1

I have been looking for a solution to get the returned values of the function that executes at a scheduled time. Here is a sample function.

def get_data(dir):
    df = pd.DataFrame()
    file_name = "nofile"
    # The rest of the body of the code executes and updates the two variables df and file_name
    return df, file_name

What I want to do is to schedule this function at 6:00 AM. If the _file_name_ remains "nofile" after the execution of "get_data()" at 6:00 AM, the function should be re-executed at 6:00 PM. So like this

 def sched():
    # Schedule at 6 AM
    # Here I cannot get the file_name as return value of get_data()
    if file_name == "nofile":
        # Schedule at 6 PM
        file_name = "nofile"

I have no idea how to do it with APScheduler.
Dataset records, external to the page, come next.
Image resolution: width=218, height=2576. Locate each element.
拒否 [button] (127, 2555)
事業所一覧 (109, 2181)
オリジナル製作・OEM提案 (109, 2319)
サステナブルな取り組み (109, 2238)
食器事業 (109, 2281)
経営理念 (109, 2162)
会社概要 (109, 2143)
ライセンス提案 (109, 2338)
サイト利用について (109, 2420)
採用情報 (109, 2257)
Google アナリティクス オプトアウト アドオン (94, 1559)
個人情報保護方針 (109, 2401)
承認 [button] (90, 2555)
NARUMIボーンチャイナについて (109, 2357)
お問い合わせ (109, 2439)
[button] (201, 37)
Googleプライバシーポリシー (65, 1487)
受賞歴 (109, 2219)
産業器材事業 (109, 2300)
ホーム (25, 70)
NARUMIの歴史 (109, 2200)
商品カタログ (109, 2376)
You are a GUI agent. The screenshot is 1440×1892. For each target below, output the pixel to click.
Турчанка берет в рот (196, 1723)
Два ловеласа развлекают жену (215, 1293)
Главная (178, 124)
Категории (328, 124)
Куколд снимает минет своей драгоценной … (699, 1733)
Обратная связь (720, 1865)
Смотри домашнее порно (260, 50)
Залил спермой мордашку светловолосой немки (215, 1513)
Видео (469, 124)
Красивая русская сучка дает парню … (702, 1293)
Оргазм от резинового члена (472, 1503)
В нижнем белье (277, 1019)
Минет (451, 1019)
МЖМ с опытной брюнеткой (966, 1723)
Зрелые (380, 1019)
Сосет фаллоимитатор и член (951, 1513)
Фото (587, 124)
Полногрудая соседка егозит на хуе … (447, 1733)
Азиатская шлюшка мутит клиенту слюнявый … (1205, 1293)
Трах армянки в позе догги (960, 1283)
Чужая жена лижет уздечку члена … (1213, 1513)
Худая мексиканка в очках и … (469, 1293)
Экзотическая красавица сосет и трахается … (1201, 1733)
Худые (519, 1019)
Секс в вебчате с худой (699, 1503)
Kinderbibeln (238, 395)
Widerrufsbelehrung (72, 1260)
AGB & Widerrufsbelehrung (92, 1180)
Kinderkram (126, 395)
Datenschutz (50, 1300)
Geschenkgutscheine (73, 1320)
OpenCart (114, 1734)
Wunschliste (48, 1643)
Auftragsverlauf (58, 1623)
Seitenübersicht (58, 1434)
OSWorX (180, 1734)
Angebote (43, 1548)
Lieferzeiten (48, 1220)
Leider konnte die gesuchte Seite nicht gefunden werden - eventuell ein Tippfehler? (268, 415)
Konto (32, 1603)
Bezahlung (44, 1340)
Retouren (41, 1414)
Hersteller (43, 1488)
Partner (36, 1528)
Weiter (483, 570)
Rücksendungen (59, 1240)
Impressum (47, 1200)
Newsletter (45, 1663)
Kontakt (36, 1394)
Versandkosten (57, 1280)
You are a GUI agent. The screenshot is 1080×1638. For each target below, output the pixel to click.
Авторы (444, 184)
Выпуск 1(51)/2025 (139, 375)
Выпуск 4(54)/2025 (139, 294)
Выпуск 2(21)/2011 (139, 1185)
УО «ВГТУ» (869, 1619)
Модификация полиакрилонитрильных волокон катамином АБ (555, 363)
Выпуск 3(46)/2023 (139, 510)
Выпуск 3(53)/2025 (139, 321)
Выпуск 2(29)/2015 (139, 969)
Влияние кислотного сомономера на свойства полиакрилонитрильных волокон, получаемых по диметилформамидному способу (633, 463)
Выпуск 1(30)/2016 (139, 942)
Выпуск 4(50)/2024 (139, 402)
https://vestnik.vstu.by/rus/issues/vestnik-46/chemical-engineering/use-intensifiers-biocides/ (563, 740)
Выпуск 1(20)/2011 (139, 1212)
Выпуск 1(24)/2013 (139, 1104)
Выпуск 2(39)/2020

Please help.

alan
  • 3,246
  • 1
  • 32
  • 36
  • It would be helpful if you can provide some of your code written for the APScheduler. [This](https://stackoverflow.com/questions/29223222/how-do-i-schedule-an-interval-job-with-apscheduler) is a good example of someone can ask for help with regards to their question. You can reference their code and see if you can try to get it executing. – Enthus3d Sep 19 '19 at 14:56
  • What do you mean when you say "# Here I cannot get the file_name as return value of get_data()"? Why can't you call `df, file_name = get_data(...)` here? – SyntaxVoid Sep 19 '19 at 15:07

2 Answers2

0

The best solution I can think of is using a global variable. Schedule your function to always run at 18:00 (6 PM) and use the value of the global variable to check if it should do anything.

Alex Grönholm
  • 5,563
  • 29
  • 32
0

So after much thinking and keeping in mind the suggestion of Alex, I sorted this out. Here is the solution to my problem. The function I wanted to schedule looks something like this:

def get_data(dir):
    df = pd.DataFrame()
    file_name = "nofile"
    # The rest of the body of the code executes and updates the two variables df and file_name
    return df, file_name

The solution is:

from apscheduler.schedulers.background import BackgroundScheduler

if __name__ == "__main__":
    sched = BackgroundScheduler()

    @sched.scheduled_job('cron', hour=6, minute=0, second=0, timezone='Europe/Paris')
    def run_db1():
        download_directory = "D:/random_data"
        if not os.path.exists(download_directory):
            download_directory = os.mkdir(download_directory)

        df, flnom = get_data(download_directory)
        print("1st check")
        if flnom == 'nofile':
            @sched.scheduled_job('cron', hour=18, minute=0, second=0, timezone='Europe/Paris')
            def run_db2():
                download_directory = "D:/random_data"
                if not os.path.exists(download_directory):
                    download_directory = os.mkdir(download_directory)
                df, flnom = get_data(download_directory)
                print("2nd check")
                flnom = "nofile"

                return df, flnom

        return df, flnom

    sched.start()

My original problem is to download data from ftp server if a new file is uploaded on the server TODAY. IF the file exists, then file_name will be updates; otherwise it will remain as "nofile" and will be checked again later the same day. Thanks all who contributed.